━━ Passage given ━━
Ruth Galloway is an archaeologist and lecturer. She lives out in the Norfolk marshes, somewhere between land and sea and – some might say – heaven and hell. She has a unique connection to crime in her neck of the woods because she was once the lover of King’s Lynn copper, DCI Harry Nelson. And, more to the point, she has a daughter to prove it.

As Nelson and his lads (one of whom has had an affair with his wife) try to work out who could have had a motive for murdering Chloe Jenkins, Ruth starts having lunch with a group of Anglican women priests. She is an atheist, and these priests believe women should be allowed to become bishops. To some, that’s a very controversial position. They are in Norfolk for Walsingham’s Passiontide events.

Elly Griffiths understands the peculiar tensions which exist between various factions within the Church of England, and makes us well aware of how each set of cheerleaders claims both the past – and the truth – exclusively for their own. It soon becomes clear to Ruth how passionately her new friends believe in their vocation, but then one of them is found murdered, and another reveals that she has been receiving hate mail. Ruth is faced with the awful possibility that a member of one church faction might be motivated enough to kill someone whose ideas conflict with their own. But why did the apparently godless Chloe Jenkins die?

The killer is eventually caught, but not before a dramatic denouement set against the unlikely backdrop of Walsingham’s annual Easter Passion Play. Griffiths doesn’t resist the opportunity for some gentle mockery as Nelson’s officers disguise themselves in biblical robes – with the obligatory tea-towels – in order to prevent the killer from striking again. The comedy acts as a harmony to the melody of Ruth’s own scepticism, but the fun suddenly turns serious when the police finally realise the identities of both the murderer and the next intended victim.
━━━
(Problem statement): According to the review above, what brings the group of Anglican women priests to Norfolk?
━━ Data lines ━━
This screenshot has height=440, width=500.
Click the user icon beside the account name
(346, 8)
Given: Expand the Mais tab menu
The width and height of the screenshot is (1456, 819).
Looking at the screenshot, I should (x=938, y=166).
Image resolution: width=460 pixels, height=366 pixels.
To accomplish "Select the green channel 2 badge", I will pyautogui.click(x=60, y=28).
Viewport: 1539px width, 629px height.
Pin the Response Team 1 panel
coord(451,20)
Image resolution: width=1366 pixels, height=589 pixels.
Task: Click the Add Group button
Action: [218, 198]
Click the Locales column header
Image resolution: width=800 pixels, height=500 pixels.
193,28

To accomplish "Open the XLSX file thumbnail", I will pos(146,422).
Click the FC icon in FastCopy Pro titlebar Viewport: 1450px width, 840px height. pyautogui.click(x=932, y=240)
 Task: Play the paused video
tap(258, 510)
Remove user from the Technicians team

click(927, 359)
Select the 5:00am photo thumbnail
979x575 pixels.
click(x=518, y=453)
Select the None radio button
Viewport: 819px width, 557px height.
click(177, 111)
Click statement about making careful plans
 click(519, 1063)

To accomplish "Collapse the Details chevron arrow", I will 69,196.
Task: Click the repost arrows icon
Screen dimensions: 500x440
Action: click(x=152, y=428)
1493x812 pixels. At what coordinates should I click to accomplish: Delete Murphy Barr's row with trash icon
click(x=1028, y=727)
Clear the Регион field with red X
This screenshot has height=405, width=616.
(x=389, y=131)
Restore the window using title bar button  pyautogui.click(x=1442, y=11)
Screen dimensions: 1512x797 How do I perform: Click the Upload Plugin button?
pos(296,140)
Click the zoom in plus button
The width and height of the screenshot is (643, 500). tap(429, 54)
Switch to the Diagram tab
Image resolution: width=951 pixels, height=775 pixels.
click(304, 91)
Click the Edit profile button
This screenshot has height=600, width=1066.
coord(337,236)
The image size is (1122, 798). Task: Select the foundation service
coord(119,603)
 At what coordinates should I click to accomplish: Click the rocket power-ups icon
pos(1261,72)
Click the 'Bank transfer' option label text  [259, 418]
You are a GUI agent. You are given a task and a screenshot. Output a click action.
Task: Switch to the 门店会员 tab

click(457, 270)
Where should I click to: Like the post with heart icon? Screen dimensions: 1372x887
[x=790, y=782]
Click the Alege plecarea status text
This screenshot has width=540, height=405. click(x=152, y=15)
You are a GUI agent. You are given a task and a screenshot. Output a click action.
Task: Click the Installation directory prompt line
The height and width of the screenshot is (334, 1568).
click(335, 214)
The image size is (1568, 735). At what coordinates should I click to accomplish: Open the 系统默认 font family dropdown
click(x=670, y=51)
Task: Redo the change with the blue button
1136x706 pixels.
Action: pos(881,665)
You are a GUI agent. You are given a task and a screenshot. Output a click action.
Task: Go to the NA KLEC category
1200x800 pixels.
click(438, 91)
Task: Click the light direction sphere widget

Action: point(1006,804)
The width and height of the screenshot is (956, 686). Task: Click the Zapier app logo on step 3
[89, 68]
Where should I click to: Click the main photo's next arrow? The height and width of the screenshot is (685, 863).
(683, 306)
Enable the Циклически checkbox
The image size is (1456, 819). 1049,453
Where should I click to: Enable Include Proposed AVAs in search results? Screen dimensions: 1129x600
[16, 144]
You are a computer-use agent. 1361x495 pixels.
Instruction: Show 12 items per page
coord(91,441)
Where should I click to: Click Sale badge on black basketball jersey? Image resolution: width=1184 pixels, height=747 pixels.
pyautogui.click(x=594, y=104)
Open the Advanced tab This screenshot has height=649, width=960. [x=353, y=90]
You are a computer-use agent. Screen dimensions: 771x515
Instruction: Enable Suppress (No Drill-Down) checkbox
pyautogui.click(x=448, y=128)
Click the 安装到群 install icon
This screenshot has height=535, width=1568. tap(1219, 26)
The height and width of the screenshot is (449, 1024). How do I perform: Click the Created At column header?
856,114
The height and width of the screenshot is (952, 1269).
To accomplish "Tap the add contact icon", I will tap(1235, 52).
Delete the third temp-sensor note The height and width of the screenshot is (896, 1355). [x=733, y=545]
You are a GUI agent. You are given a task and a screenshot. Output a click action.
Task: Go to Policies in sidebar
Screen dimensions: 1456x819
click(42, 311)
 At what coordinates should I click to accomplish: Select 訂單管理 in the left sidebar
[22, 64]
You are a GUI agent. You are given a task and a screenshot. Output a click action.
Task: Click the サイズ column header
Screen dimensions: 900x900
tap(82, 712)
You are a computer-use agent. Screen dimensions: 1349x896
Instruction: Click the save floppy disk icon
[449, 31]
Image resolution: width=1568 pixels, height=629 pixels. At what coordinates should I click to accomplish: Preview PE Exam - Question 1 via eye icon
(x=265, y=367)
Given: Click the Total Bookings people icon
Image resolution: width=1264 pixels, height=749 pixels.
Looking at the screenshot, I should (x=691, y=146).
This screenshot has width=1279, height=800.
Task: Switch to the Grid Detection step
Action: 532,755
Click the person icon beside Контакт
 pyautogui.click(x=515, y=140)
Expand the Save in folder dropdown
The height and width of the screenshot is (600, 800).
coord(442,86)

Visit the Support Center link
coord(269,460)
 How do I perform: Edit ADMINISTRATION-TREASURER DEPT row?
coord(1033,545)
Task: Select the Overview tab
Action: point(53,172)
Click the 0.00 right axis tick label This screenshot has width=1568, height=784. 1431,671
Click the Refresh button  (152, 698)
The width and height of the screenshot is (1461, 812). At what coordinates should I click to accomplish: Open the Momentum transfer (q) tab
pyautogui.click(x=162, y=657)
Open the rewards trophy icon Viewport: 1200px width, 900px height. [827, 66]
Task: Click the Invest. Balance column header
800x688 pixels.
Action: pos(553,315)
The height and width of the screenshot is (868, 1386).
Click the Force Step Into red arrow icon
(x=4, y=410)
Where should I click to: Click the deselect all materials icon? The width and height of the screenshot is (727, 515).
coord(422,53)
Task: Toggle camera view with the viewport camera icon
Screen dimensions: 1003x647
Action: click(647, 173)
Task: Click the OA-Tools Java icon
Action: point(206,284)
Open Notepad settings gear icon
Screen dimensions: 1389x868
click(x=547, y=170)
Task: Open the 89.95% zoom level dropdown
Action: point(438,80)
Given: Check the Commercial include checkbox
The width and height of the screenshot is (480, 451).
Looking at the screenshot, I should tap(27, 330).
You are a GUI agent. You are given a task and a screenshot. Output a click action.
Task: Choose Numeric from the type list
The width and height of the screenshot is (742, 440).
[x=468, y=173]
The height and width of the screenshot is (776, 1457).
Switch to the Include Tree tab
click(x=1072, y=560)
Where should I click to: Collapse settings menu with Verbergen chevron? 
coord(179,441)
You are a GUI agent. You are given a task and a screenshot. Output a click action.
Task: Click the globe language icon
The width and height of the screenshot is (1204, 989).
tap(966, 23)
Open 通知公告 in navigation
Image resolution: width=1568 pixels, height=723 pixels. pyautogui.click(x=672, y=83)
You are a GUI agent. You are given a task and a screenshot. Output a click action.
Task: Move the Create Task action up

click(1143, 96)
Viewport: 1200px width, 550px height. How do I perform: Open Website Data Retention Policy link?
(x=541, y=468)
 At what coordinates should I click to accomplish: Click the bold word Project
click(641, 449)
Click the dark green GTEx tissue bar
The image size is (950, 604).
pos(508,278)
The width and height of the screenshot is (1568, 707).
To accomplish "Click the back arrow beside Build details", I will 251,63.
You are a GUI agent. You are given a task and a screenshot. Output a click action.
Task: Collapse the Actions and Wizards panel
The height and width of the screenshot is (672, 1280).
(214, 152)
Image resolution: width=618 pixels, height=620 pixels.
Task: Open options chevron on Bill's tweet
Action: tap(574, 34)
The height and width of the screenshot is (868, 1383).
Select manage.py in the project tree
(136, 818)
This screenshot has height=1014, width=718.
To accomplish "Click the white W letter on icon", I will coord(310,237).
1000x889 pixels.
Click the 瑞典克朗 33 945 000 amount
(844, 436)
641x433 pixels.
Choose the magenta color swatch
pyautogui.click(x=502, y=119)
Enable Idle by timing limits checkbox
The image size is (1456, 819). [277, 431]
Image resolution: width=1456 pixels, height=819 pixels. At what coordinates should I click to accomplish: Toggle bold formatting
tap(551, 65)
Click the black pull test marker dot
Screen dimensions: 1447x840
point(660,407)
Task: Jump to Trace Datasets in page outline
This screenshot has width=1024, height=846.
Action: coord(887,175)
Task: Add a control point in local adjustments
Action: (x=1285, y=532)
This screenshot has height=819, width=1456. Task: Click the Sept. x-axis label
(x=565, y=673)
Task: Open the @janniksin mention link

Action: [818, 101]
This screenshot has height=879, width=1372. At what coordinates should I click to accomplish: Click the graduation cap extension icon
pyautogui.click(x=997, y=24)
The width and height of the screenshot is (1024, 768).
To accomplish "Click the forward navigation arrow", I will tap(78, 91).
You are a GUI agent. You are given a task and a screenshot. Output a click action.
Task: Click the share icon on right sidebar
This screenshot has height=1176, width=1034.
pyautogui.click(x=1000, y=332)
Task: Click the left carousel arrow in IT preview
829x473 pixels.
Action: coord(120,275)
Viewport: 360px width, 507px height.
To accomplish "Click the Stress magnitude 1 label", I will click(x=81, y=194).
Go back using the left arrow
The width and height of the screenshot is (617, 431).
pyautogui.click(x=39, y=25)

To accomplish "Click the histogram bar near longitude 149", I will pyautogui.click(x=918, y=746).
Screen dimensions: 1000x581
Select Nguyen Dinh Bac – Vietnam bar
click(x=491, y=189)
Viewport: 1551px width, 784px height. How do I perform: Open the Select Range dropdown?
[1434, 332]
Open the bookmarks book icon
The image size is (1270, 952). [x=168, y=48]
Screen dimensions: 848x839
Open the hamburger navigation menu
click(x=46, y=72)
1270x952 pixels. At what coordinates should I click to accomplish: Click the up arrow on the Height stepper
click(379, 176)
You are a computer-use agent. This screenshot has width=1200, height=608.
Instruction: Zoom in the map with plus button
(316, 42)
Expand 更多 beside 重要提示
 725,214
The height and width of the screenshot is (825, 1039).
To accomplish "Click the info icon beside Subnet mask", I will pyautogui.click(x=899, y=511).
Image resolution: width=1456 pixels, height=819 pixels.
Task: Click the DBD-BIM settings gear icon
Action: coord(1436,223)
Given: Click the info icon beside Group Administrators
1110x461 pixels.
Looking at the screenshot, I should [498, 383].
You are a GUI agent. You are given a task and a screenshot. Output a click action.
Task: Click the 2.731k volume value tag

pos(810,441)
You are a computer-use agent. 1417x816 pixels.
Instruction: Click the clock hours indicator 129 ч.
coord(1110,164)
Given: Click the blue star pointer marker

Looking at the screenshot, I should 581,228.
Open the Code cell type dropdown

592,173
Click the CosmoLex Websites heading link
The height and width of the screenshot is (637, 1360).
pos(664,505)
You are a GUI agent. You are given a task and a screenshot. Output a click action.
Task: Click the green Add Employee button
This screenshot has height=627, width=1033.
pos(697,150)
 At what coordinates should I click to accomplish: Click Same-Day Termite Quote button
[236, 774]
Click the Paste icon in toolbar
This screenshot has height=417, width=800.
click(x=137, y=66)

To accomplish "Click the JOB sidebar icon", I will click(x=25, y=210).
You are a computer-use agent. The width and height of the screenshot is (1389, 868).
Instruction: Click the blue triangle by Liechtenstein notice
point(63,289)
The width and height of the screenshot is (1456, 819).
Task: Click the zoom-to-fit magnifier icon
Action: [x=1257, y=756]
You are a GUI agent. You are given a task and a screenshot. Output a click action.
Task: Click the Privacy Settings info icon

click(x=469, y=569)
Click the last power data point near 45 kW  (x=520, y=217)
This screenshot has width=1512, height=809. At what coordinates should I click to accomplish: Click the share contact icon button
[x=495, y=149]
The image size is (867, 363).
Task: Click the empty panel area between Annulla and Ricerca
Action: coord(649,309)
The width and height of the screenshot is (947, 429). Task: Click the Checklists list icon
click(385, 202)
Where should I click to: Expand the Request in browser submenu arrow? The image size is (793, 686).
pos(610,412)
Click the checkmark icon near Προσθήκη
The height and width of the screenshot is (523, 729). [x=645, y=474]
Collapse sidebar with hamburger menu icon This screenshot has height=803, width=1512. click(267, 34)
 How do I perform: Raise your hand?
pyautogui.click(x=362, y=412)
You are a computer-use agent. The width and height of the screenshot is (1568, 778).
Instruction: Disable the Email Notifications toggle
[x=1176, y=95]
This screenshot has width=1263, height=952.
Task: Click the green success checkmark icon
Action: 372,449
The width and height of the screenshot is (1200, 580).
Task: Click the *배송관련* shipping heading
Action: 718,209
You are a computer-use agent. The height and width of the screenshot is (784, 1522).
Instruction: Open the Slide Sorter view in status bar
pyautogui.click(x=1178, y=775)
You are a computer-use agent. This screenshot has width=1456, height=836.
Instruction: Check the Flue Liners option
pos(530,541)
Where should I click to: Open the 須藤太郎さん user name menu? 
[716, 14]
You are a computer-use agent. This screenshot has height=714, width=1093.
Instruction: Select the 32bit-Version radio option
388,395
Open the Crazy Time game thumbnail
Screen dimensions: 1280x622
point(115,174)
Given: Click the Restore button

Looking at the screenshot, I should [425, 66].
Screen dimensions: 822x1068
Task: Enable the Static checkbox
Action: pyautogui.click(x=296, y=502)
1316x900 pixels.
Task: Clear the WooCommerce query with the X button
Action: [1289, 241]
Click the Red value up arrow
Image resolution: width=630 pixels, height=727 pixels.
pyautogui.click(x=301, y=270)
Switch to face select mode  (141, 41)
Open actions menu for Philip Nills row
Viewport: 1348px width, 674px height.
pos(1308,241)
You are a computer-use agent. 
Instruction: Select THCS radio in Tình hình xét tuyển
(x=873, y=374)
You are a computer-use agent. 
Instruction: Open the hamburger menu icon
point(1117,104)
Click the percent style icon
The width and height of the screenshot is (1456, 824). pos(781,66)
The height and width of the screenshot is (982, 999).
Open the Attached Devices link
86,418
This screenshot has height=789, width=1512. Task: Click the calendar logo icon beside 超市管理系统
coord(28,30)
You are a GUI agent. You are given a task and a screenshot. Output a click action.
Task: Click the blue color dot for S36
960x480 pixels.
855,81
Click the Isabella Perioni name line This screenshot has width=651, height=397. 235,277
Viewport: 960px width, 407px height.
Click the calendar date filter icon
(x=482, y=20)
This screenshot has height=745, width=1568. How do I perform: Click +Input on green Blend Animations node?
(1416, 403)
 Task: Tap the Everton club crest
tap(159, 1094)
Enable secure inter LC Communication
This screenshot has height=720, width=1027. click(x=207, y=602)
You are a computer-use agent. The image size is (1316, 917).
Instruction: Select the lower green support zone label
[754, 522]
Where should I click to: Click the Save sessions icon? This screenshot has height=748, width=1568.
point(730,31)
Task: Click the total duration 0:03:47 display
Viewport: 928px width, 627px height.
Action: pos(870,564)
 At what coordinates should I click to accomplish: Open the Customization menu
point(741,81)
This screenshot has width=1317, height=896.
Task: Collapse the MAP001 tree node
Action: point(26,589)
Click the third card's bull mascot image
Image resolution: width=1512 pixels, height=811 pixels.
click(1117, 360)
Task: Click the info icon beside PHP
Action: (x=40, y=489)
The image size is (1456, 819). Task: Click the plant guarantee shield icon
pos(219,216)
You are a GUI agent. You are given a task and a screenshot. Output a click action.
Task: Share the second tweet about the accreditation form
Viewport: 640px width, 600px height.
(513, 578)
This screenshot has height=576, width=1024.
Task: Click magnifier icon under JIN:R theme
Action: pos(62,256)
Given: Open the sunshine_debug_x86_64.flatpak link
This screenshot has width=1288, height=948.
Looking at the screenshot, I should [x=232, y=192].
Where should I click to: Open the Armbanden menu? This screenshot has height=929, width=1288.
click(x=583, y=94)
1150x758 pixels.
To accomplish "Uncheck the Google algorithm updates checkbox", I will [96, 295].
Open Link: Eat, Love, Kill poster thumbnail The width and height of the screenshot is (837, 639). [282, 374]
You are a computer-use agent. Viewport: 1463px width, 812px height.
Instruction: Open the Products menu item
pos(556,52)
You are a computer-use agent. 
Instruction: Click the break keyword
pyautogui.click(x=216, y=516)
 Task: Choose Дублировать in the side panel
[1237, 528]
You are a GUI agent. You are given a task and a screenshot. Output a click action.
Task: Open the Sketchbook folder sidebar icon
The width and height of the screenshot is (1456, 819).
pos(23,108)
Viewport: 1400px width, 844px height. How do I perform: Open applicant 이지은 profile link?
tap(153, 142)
━━━
(The response): They are in Norfolk for Walsingham's Passiontide events.